> WHAT YOU HAVE TO DO: Please duplicate the data below line for line, with no changes at all.

(Word and element locating data)
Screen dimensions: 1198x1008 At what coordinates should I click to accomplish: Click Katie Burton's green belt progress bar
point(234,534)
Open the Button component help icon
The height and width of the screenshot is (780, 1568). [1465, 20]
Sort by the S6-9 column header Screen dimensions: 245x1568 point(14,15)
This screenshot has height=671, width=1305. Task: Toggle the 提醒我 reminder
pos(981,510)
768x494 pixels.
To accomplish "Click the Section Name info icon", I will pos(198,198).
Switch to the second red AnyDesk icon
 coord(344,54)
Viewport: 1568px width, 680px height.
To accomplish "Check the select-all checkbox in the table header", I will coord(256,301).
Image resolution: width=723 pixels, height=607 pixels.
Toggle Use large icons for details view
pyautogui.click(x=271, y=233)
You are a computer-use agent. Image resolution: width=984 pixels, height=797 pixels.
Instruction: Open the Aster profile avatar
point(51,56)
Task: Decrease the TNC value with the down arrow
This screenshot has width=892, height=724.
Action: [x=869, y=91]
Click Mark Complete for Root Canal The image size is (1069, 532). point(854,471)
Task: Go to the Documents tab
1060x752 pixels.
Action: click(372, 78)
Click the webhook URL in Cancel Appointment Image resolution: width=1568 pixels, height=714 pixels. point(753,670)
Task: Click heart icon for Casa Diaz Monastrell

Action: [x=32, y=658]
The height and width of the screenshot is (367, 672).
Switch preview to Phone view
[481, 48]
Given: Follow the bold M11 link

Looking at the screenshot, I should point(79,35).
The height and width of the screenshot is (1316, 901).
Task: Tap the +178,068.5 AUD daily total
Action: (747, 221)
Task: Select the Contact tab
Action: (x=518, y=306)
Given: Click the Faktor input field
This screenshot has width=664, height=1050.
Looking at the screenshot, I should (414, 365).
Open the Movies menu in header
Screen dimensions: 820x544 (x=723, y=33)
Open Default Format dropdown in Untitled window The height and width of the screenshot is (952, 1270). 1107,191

> EXERCISE RESULT:
Screen dimensions: 1198x1008 At what coordinates should I click to accomplish: Click Katie Burton's green belt progress bar
point(234,534)
Open the Button component help icon
The height and width of the screenshot is (780, 1568). [1465, 20]
Sort by the S6-9 column header Screen dimensions: 245x1568 point(14,15)
This screenshot has height=671, width=1305. Task: Toggle the 提醒我 reminder
pos(981,510)
768x494 pixels.
To accomplish "Click the Section Name info icon", I will pos(198,198).
Switch to the second red AnyDesk icon
 coord(344,54)
Viewport: 1568px width, 680px height.
To accomplish "Check the select-all checkbox in the table header", I will coord(256,301).
Image resolution: width=723 pixels, height=607 pixels.
Toggle Use large icons for details view
pyautogui.click(x=271, y=233)
You are a computer-use agent. Image resolution: width=984 pixels, height=797 pixels.
Instruction: Open the Aster profile avatar
point(51,56)
Task: Decrease the TNC value with the down arrow
This screenshot has width=892, height=724.
Action: [x=869, y=91]
Click Mark Complete for Root Canal The image size is (1069, 532). point(854,471)
Task: Go to the Documents tab
1060x752 pixels.
Action: click(372, 78)
Click the webhook URL in Cancel Appointment Image resolution: width=1568 pixels, height=714 pixels. point(753,670)
Task: Click heart icon for Casa Diaz Monastrell

Action: [x=32, y=658]
The height and width of the screenshot is (367, 672).
Switch preview to Phone view
[481, 48]
Given: Follow the bold M11 link

Looking at the screenshot, I should point(79,35).
The height and width of the screenshot is (1316, 901).
Task: Tap the +178,068.5 AUD daily total
Action: (747, 221)
Task: Select the Contact tab
Action: (x=518, y=306)
Given: Click the Faktor input field
This screenshot has width=664, height=1050.
Looking at the screenshot, I should (414, 365).
Open the Movies menu in header
Screen dimensions: 820x544 (x=723, y=33)
Open Default Format dropdown in Untitled window The height and width of the screenshot is (952, 1270). 1107,191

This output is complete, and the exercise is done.